The sulfur-fixing additive of example 1 was mixed with Ordos high-sulfur coal (the total sulfur content in Ordos high-sulfur coal was 3.02%, ash content was 31.85%, volatile matter was 15.86%, calorific value was 20.26MJ/kg) in a weight percentage ratio of 8% of the sulfur-fixing additive and 92% of Ordos high-sulfur coal, and the mixture was put in a shaker, and the resulting semicoke was directly burned at a temperature of 10 ℃/min and 900 ℃ at the final temperature in an inert atmosphere. The pyrolysis sulfur fixation rate of the mixed coal sample was 97.42% and the combustion sulfur fixation rate was 85.9% (the sulfur fixation rate was measured by the DB37/T4021-2020 modified clean coal, which is the same below).

Application example 2

The sulfur-fixing additive in example 2 was mixed with Yangquan coal (containing 2.11% of total sulfur, 18.96% of ash, 5.87% of volatile matter, and 25.54MJ/kg of calorific value) in an amount of 10% by weight of the sulfur-fixing additive and 90% of the Yangquan coal, and the mixture was put in a shaker, and the resulting char was directly burned at a temperature of 900 ℃ at a rate of 10 ℃/min under an inert atmosphere. The pyrolysis sulfur fixation rate of the mixed coal sample is 82.92%, and the combustion sulfur fixation rate is 74.59%.

Application example 3

The sulfur-fixing additive in example 3 was mixed with ordinary coal (total sulfur content in ordinary coal was 1.41%, ash content was 16.25%, volatile matter was 34.42%, calorific value was 31.17MJ/kg) in a weight percentage of 6% of the sulfur-fixing additive and 94% of ordinary coal, and then placed in a shaker, and the resulting semicoke was directly burned at a temperature of 900 ℃ at a rate of 10 ℃/min and a final temperature of 10 ℃ under an inert atmosphere for pyrolysis. The pyrolysis sulfur fixation rate of the mixed coal sample was determined to be 88.87%, and the combustion sulfur fixation rate was determined to be 79.94%.

Comparative example 1

Mixing a sulfur-fixing additive consisting of 6.75 parts by weight of calcium oxide and 2.25 parts by weight of zinc chloride with the Ordos high-sulfur coal (12 percent of the sulfur-fixing additive and 82 percent of the Ordos high-sulfur coal are mixed according to weight percentage), putting the mixture into a shaking table, and heating and pyrolyzing the mixture in an inert atmosphere at a heating rate of 10 ℃/min and a final temperature of 900 ℃. Directly burning the obtained semicoke.
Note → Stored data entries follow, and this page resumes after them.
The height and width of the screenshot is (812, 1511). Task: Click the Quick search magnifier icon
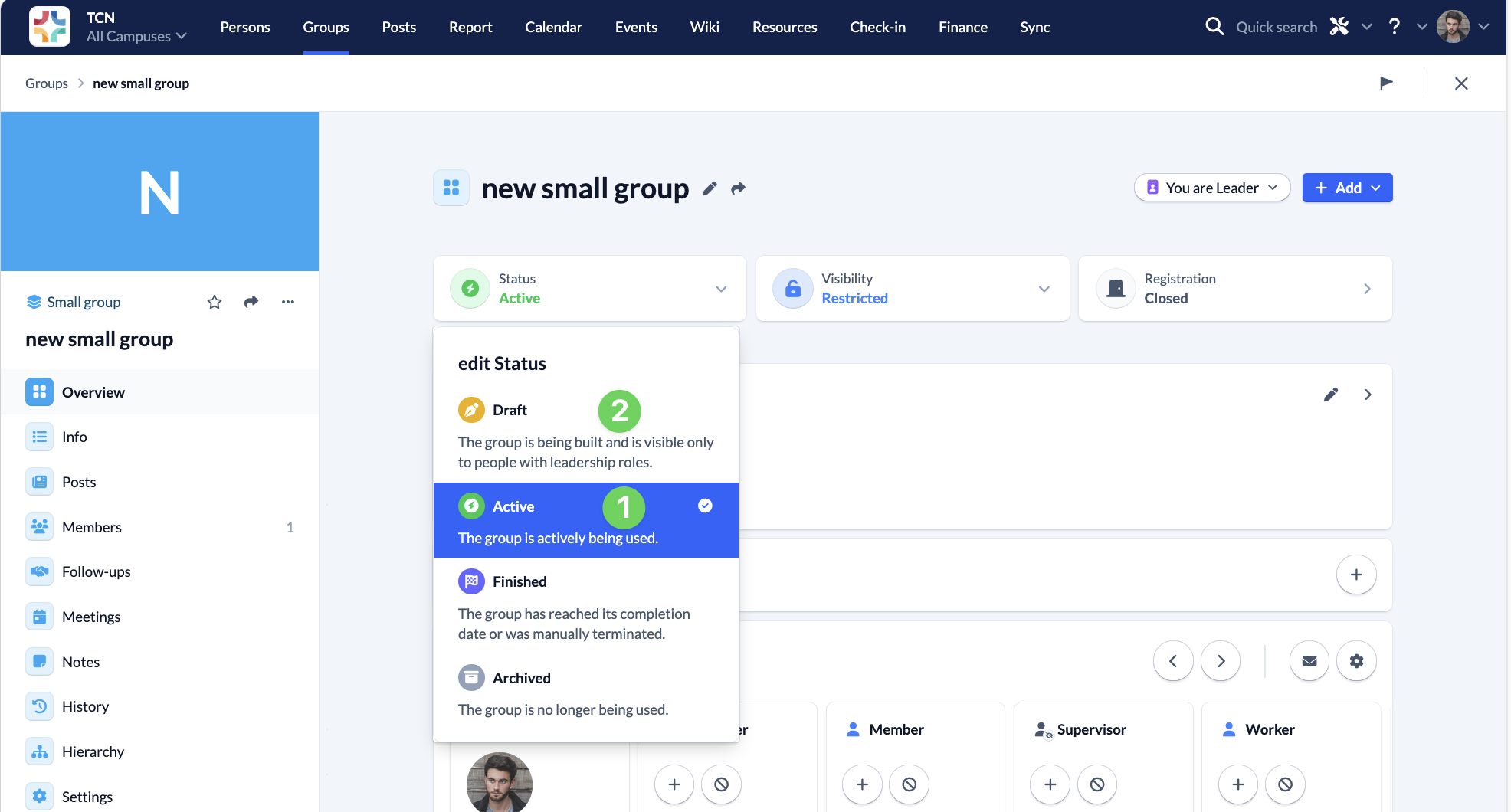1214,27
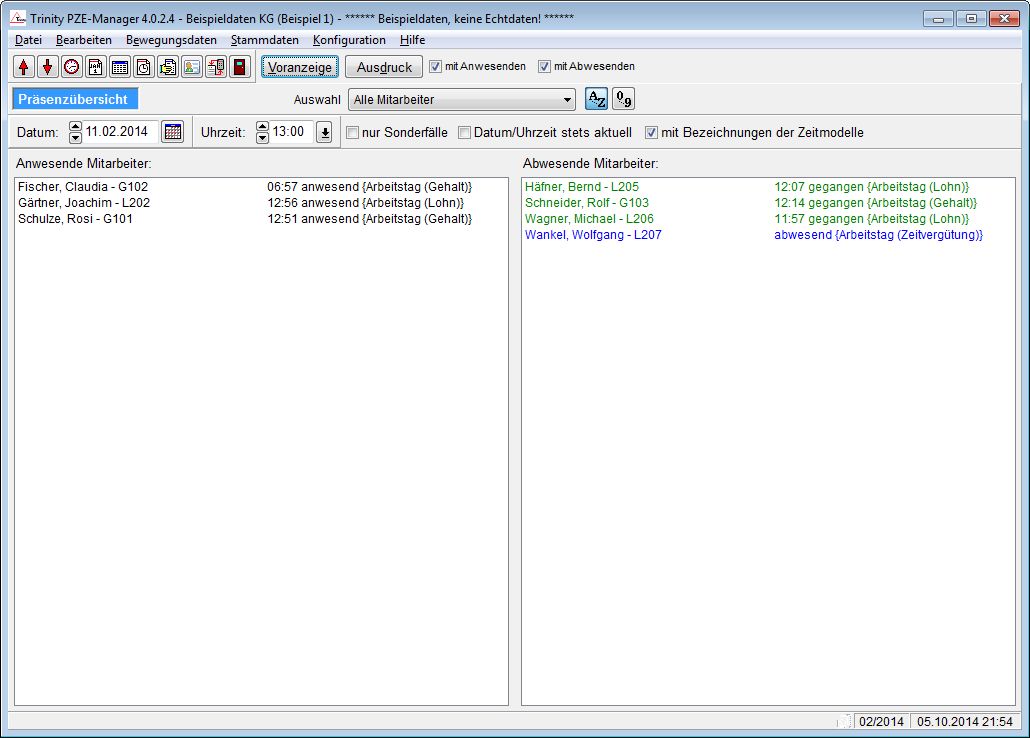Click the Ausdruck button
Viewport: 1030px width, 738px height.
click(x=385, y=67)
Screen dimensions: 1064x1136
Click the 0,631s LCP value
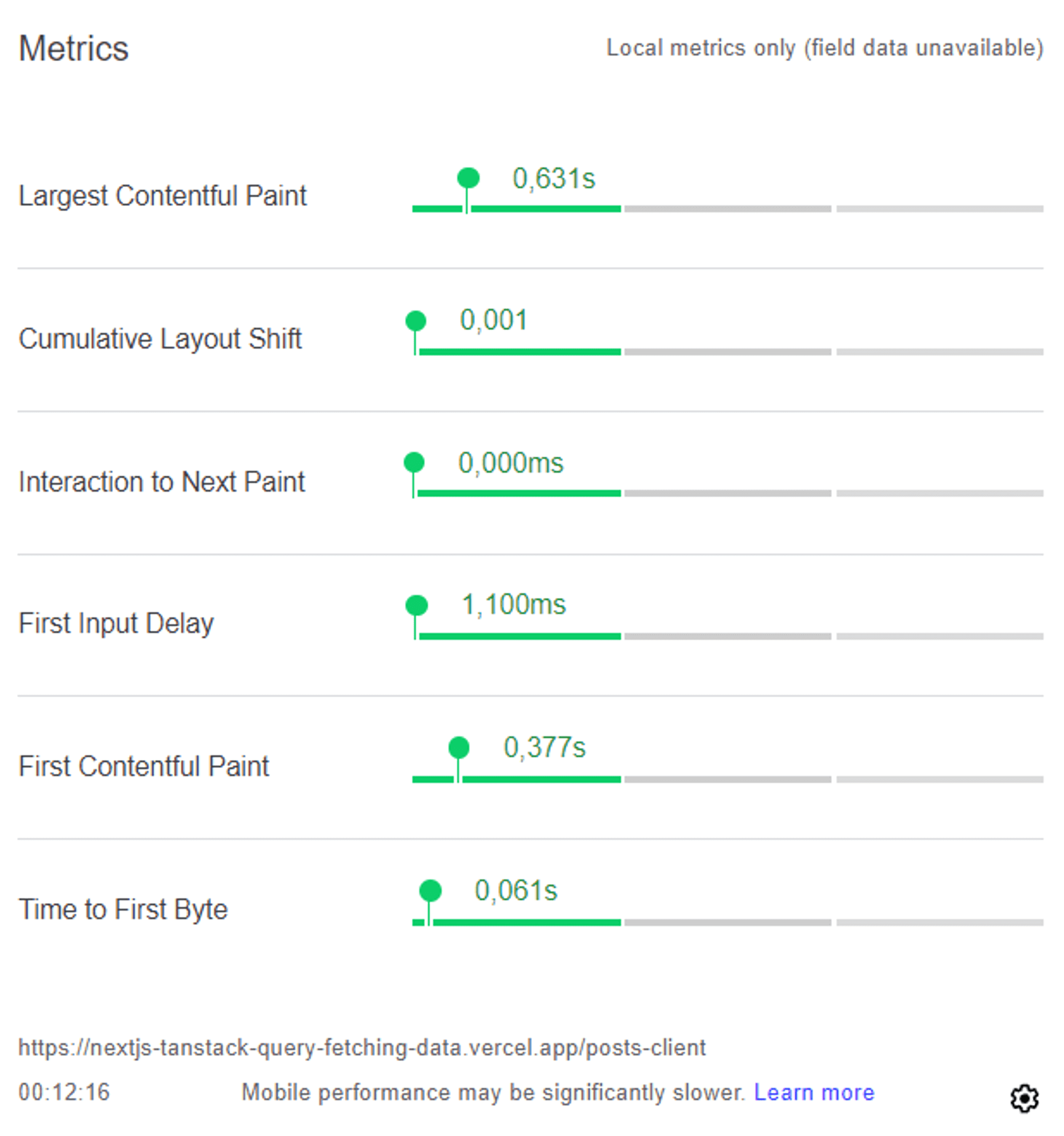click(x=553, y=178)
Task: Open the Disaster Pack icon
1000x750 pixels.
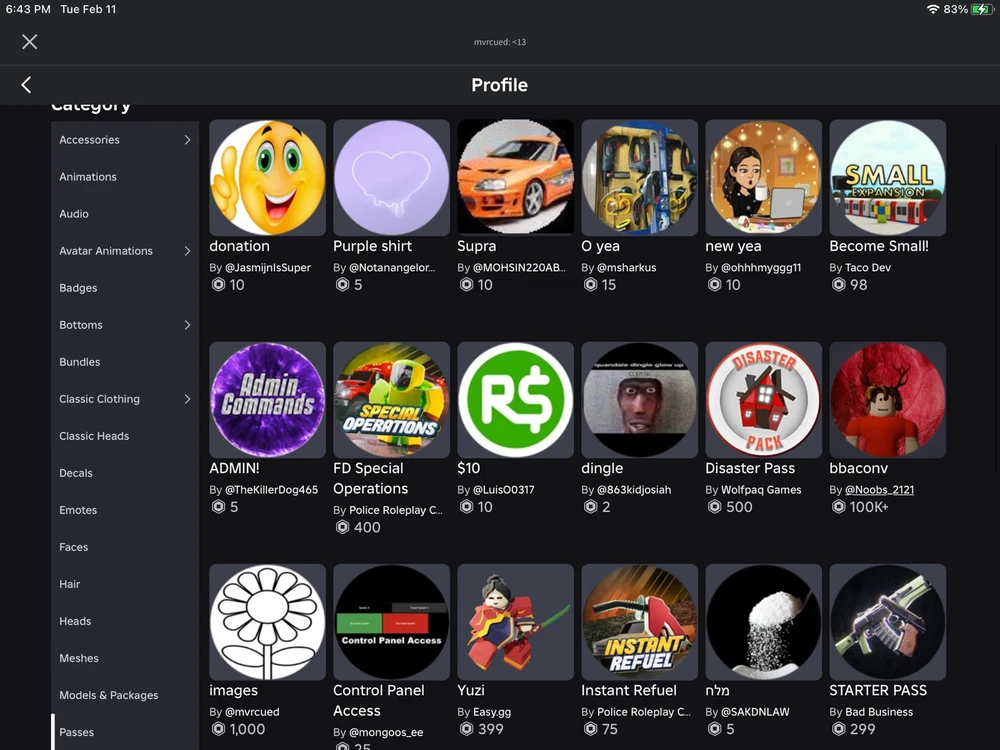Action: click(763, 400)
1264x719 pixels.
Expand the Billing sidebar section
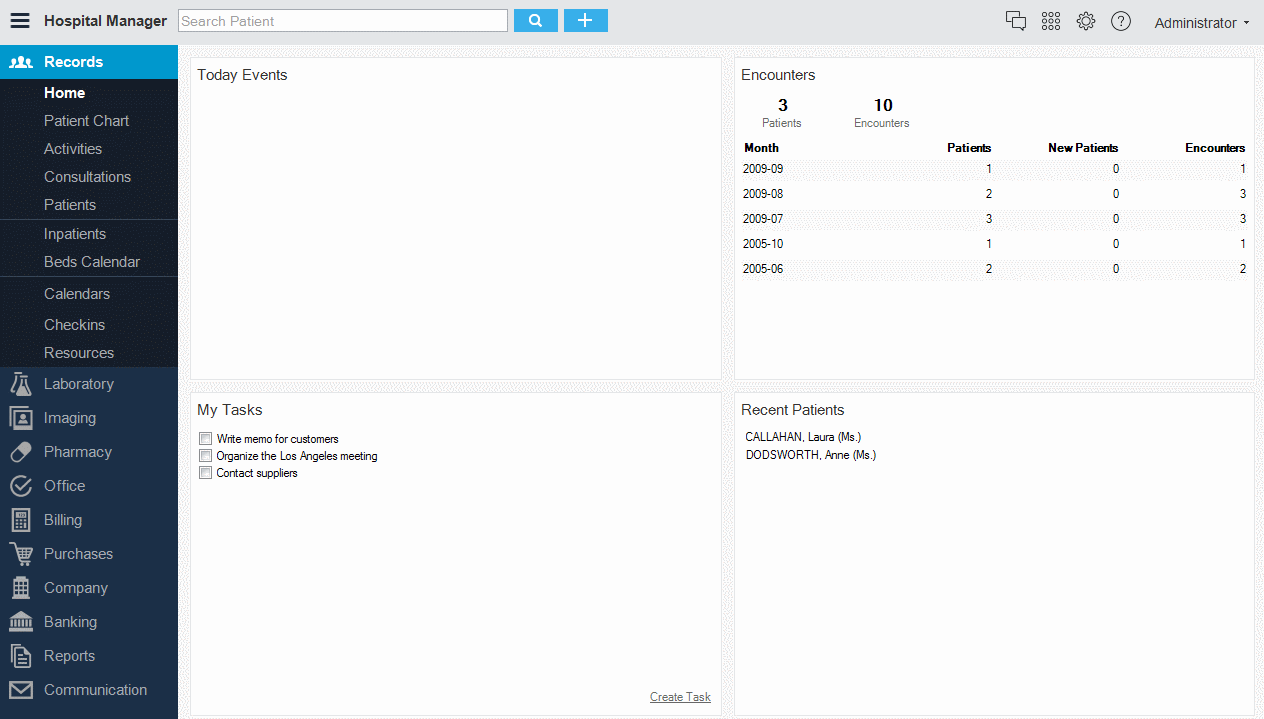(62, 520)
The pyrolysis sulfur fixation rate of the mixed coal sample is measured to be 69.89%, and the combustion sulfur fixation rate is measured to be 66.75%.

Comparative example 2

Mixing 8.2 parts of calcium oxide and 4.5 parts of magnesium oxide which form a sulfur fixing additive with the Yangquan coal (16 percent of the sulfur fixing additive and 84 percent of the Yangquan coal are mixed according to the weight percentage), putting the mixture into a shaking table, heating and pyrolyzing the mixture in an inert atmosphere at the heating rate of 10 ℃/min and the final temperature of 900 ℃, and directly burning the obtained semicoke. The pyrolysis sulfur fixation rate of the mixed coal sample is 70.16%, and the combustion sulfur fixation rate is 68.81%.

Comparative example 3

Mixing a sulfur fixing additive consisting of 7.4 parts by weight of calcium oxide, 1.6 parts by weight of zinc chloride and 2.8 parts by weight of magnesium oxide with the common coal (8 percent of the sulfur fixing additive and 92 percent of the Yangquan coal are mixed according to the weight percentage), putting the mixture in a shaking table, heating and pyrolyzing the mixture in an inert atmosphere at a heating rate of 10 ℃/min and a final temperature of 900 ℃, and directly burning the obtained semicoke. The pyrolysis sulfur fixation rate of the mixed coal sample is 75.58%, and the combustion sulfur fixation rate is 70.79%.